## [REQUIRED WORK]
In the records below, find each line containing the word "computer" and copy it.

___ MATERIAL FOR THE TASK ___

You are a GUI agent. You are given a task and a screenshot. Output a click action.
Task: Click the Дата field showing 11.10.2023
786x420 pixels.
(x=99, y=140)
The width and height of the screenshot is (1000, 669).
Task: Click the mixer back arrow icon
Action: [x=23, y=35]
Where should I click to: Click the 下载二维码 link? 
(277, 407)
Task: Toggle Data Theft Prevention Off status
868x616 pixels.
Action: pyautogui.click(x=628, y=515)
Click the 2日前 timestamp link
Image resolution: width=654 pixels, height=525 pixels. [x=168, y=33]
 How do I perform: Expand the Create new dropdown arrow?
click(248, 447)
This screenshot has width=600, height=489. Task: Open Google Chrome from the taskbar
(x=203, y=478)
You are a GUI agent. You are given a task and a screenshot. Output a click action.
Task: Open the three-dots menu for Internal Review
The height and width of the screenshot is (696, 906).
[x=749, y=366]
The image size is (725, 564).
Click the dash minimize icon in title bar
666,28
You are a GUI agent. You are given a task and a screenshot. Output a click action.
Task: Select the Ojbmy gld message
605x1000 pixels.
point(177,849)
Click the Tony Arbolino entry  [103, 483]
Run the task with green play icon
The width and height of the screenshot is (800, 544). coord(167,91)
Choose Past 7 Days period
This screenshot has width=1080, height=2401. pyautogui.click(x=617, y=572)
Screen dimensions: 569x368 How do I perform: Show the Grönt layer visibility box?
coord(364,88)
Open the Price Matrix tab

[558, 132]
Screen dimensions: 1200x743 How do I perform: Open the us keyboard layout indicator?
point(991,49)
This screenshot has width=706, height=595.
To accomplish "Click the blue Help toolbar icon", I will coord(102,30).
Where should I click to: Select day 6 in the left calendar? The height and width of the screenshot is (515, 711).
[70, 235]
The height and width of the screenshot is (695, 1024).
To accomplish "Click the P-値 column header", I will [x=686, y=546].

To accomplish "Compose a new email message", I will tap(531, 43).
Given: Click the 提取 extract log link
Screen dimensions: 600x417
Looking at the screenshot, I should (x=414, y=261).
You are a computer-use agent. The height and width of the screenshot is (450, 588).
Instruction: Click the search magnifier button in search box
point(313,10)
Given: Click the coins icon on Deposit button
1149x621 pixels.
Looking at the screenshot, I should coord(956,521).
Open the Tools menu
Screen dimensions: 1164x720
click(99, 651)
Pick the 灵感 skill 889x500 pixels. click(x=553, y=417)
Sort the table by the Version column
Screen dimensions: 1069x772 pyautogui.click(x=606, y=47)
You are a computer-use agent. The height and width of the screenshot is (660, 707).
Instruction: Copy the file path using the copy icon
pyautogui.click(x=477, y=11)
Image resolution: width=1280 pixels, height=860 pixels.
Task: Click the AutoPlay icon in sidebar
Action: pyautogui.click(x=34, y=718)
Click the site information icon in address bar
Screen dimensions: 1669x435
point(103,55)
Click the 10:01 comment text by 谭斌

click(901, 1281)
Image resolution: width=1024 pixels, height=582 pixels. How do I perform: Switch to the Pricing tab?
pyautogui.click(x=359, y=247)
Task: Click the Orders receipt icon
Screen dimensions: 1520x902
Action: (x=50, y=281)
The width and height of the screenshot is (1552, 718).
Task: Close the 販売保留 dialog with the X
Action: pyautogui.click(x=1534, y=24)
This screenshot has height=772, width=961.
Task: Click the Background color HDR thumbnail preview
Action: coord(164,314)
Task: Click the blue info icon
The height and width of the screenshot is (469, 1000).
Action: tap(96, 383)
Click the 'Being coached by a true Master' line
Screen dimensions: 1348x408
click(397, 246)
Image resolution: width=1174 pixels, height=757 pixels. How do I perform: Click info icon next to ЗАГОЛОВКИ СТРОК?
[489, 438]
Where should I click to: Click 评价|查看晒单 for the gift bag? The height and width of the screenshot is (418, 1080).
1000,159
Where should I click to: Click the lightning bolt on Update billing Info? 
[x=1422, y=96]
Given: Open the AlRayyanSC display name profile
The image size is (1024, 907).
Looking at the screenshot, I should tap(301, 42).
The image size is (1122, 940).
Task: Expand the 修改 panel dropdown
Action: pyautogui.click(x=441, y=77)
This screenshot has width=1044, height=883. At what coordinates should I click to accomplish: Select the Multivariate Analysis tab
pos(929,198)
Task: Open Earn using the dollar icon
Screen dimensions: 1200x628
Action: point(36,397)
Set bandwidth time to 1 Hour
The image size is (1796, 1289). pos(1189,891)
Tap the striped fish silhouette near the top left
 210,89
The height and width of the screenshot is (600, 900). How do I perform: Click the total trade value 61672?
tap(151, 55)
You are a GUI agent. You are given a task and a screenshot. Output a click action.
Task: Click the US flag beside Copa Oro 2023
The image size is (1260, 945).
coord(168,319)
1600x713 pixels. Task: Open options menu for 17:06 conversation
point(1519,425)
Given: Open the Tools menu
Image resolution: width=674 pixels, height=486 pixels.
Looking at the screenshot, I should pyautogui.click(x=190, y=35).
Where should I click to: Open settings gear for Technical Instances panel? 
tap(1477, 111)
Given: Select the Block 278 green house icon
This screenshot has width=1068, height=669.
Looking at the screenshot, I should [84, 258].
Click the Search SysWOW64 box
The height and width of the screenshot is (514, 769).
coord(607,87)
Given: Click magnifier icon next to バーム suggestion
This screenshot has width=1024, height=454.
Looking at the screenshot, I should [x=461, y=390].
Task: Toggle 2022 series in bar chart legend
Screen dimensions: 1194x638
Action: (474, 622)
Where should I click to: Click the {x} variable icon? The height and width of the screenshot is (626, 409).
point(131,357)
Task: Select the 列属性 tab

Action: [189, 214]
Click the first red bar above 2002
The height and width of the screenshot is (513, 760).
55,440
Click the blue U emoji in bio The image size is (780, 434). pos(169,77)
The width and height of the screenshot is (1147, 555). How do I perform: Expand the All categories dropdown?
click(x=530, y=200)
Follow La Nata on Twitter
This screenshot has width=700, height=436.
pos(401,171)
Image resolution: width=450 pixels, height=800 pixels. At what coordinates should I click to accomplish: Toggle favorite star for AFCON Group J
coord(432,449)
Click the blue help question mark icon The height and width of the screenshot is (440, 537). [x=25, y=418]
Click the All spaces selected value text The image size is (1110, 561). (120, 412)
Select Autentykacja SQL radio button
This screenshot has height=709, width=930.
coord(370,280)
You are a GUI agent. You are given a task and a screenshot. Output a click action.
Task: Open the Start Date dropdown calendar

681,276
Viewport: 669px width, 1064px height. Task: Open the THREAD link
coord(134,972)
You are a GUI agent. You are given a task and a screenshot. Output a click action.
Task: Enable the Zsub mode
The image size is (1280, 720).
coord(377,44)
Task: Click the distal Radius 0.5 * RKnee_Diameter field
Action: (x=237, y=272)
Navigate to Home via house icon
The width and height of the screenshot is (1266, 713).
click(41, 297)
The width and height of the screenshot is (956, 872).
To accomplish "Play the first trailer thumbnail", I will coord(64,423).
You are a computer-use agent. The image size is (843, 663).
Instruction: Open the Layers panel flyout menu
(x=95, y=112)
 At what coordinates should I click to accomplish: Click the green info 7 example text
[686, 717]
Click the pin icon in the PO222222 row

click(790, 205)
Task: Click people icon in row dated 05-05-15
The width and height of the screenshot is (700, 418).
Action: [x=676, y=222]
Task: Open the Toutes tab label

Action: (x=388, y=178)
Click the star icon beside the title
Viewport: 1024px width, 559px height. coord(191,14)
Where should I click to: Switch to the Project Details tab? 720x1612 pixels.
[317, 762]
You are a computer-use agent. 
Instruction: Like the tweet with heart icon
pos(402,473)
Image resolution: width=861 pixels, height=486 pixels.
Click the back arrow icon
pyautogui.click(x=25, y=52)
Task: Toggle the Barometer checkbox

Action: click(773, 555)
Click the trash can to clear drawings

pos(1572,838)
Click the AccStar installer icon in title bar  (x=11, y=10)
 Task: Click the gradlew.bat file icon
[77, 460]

___

## [PROBLEM SOLUTION]
You are a computer-use agent. The height and width of the screenshot is (450, 588).
You are a computer-use agent. The height and width of the screenshot is (660, 707).
You are a computer-use agent. The image size is (843, 663).
You are a computer-use agent. 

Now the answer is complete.